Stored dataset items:
•••
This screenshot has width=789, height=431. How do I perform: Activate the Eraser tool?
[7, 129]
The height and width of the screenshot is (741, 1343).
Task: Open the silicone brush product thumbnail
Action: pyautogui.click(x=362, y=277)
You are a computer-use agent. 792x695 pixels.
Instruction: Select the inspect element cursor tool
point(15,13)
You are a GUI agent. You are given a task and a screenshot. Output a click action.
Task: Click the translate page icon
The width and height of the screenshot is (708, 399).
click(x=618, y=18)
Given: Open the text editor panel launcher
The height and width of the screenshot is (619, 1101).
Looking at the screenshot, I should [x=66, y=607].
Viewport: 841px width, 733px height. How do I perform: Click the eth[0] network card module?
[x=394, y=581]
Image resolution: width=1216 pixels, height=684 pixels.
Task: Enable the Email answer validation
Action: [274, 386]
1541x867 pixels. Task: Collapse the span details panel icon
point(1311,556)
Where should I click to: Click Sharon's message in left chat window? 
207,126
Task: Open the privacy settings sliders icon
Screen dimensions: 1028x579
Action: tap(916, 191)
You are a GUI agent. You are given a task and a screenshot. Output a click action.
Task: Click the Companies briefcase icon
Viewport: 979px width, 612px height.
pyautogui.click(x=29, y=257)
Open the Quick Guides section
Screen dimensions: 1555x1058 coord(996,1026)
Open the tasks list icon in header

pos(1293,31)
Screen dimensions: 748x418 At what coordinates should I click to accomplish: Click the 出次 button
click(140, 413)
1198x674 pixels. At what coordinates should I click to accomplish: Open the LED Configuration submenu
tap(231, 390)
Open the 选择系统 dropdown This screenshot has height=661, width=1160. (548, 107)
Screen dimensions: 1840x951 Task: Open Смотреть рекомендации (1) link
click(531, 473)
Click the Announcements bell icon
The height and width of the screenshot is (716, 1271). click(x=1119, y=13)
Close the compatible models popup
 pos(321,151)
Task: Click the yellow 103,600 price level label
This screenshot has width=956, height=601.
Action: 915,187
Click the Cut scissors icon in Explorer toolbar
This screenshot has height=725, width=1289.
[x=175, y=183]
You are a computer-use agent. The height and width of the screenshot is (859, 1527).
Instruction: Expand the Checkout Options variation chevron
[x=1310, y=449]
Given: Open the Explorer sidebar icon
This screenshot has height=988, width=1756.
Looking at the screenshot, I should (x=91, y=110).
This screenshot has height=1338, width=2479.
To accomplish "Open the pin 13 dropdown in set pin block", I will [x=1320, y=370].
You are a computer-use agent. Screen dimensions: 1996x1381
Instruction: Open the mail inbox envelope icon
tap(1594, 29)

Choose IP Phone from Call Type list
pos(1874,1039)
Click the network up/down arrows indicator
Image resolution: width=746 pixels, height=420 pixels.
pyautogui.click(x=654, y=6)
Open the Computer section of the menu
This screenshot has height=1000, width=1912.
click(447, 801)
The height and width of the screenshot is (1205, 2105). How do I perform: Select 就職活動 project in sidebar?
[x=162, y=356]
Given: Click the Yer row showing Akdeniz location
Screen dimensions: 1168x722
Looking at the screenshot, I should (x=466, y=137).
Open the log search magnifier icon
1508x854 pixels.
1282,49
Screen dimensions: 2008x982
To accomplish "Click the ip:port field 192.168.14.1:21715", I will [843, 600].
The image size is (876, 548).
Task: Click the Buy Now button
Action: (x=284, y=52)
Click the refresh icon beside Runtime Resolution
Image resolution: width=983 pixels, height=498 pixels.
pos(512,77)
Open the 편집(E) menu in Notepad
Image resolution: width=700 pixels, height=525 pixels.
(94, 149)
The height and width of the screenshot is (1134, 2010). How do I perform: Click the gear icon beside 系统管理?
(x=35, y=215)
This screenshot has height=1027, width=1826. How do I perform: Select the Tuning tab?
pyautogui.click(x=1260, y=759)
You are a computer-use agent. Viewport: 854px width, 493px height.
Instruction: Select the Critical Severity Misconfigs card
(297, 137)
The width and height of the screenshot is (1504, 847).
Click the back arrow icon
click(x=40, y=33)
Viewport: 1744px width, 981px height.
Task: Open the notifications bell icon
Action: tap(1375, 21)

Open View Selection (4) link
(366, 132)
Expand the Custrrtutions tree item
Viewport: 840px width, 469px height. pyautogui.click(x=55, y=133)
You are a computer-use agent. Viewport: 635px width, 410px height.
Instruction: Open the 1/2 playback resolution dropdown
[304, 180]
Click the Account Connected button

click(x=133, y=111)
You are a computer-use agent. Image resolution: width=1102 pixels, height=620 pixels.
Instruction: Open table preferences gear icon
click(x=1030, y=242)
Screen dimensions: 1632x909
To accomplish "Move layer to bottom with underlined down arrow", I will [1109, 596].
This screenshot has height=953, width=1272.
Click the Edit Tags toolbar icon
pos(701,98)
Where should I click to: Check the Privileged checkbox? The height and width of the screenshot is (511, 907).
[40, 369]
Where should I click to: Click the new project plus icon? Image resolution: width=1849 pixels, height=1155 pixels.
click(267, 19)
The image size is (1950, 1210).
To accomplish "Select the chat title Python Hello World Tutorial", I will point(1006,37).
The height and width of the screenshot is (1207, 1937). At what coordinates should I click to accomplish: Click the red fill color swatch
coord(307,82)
•••
> [Exercise description]
Go through the records and set each one down again, unchanged.

> [Problem solution]
This screenshot has width=789, height=431. How do I perform: Activate the Eraser tool?
[7, 129]
The height and width of the screenshot is (741, 1343).
Task: Open the silicone brush product thumbnail
Action: pyautogui.click(x=362, y=277)
You are a computer-use agent. 792x695 pixels.
Instruction: Select the inspect element cursor tool
point(15,13)
You are a GUI agent. You are given a task and a screenshot. Output a click action.
Task: Click the translate page icon
The width and height of the screenshot is (708, 399).
click(x=618, y=18)
Given: Open the text editor panel launcher
The height and width of the screenshot is (619, 1101).
Looking at the screenshot, I should [x=66, y=607].
Viewport: 841px width, 733px height. How do I perform: Click the eth[0] network card module?
[x=394, y=581]
Image resolution: width=1216 pixels, height=684 pixels.
Task: Enable the Email answer validation
Action: [274, 386]
1541x867 pixels. Task: Collapse the span details panel icon
point(1311,556)
Where should I click to: Click Sharon's message in left chat window? 
207,126
Task: Open the privacy settings sliders icon
Screen dimensions: 1028x579
Action: tap(916, 191)
You are a GUI agent. You are given a task and a screenshot. Output a click action.
Task: Click the Companies briefcase icon
Viewport: 979px width, 612px height.
pyautogui.click(x=29, y=257)
Open the Quick Guides section
Screen dimensions: 1555x1058 coord(996,1026)
Open the tasks list icon in header

pos(1293,31)
Screen dimensions: 748x418 At what coordinates should I click to accomplish: Click the 出次 button
click(140, 413)
1198x674 pixels. At what coordinates should I click to accomplish: Open the LED Configuration submenu
tap(231, 390)
Open the 选择系统 dropdown This screenshot has height=661, width=1160. (548, 107)
Screen dimensions: 1840x951 Task: Open Смотреть рекомендации (1) link
click(531, 473)
Click the Announcements bell icon
The height and width of the screenshot is (716, 1271). click(x=1119, y=13)
Close the compatible models popup
 pos(321,151)
Task: Click the yellow 103,600 price level label
This screenshot has width=956, height=601.
Action: 915,187
Click the Cut scissors icon in Explorer toolbar
This screenshot has height=725, width=1289.
[x=175, y=183]
You are a computer-use agent. The height and width of the screenshot is (859, 1527).
Instruction: Expand the Checkout Options variation chevron
[x=1310, y=449]
Given: Open the Explorer sidebar icon
This screenshot has height=988, width=1756.
Looking at the screenshot, I should (x=91, y=110).
This screenshot has height=1338, width=2479.
To accomplish "Open the pin 13 dropdown in set pin block", I will [x=1320, y=370].
You are a computer-use agent. Screen dimensions: 1996x1381
Instruction: Open the mail inbox envelope icon
tap(1594, 29)

Choose IP Phone from Call Type list
pos(1874,1039)
Click the network up/down arrows indicator
Image resolution: width=746 pixels, height=420 pixels.
pyautogui.click(x=654, y=6)
Open the Computer section of the menu
This screenshot has height=1000, width=1912.
click(447, 801)
The height and width of the screenshot is (1205, 2105). How do I perform: Select 就職活動 project in sidebar?
[x=162, y=356]
Given: Click the Yer row showing Akdeniz location
Screen dimensions: 1168x722
Looking at the screenshot, I should (x=466, y=137).
Open the log search magnifier icon
1508x854 pixels.
1282,49
Screen dimensions: 2008x982
To accomplish "Click the ip:port field 192.168.14.1:21715", I will [843, 600].
The image size is (876, 548).
Task: Click the Buy Now button
Action: (x=284, y=52)
Click the refresh icon beside Runtime Resolution
Image resolution: width=983 pixels, height=498 pixels.
pos(512,77)
Open the 편집(E) menu in Notepad
Image resolution: width=700 pixels, height=525 pixels.
(94, 149)
The height and width of the screenshot is (1134, 2010). How do I perform: Click the gear icon beside 系统管理?
(x=35, y=215)
This screenshot has height=1027, width=1826. How do I perform: Select the Tuning tab?
pyautogui.click(x=1260, y=759)
You are a computer-use agent. Viewport: 854px width, 493px height.
Instruction: Select the Critical Severity Misconfigs card
(297, 137)
The width and height of the screenshot is (1504, 847).
Click the back arrow icon
click(x=40, y=33)
Viewport: 1744px width, 981px height.
Task: Open the notifications bell icon
Action: tap(1375, 21)

Open View Selection (4) link
(366, 132)
Expand the Custrrtutions tree item
Viewport: 840px width, 469px height. pyautogui.click(x=55, y=133)
You are a computer-use agent. Viewport: 635px width, 410px height.
Instruction: Open the 1/2 playback resolution dropdown
[304, 180]
Click the Account Connected button

click(x=133, y=111)
You are a computer-use agent. Image resolution: width=1102 pixels, height=620 pixels.
Instruction: Open table preferences gear icon
click(x=1030, y=242)
Screen dimensions: 1632x909
To accomplish "Move layer to bottom with underlined down arrow", I will [1109, 596].
This screenshot has height=953, width=1272.
Click the Edit Tags toolbar icon
pos(701,98)
Where should I click to: Check the Privileged checkbox? The height and width of the screenshot is (511, 907).
[40, 369]
Where should I click to: Click the new project plus icon? Image resolution: width=1849 pixels, height=1155 pixels.
click(267, 19)
The image size is (1950, 1210).
To accomplish "Select the chat title Python Hello World Tutorial", I will point(1006,37).
The height and width of the screenshot is (1207, 1937). At what coordinates should I click to accomplish: Click the red fill color swatch
coord(307,82)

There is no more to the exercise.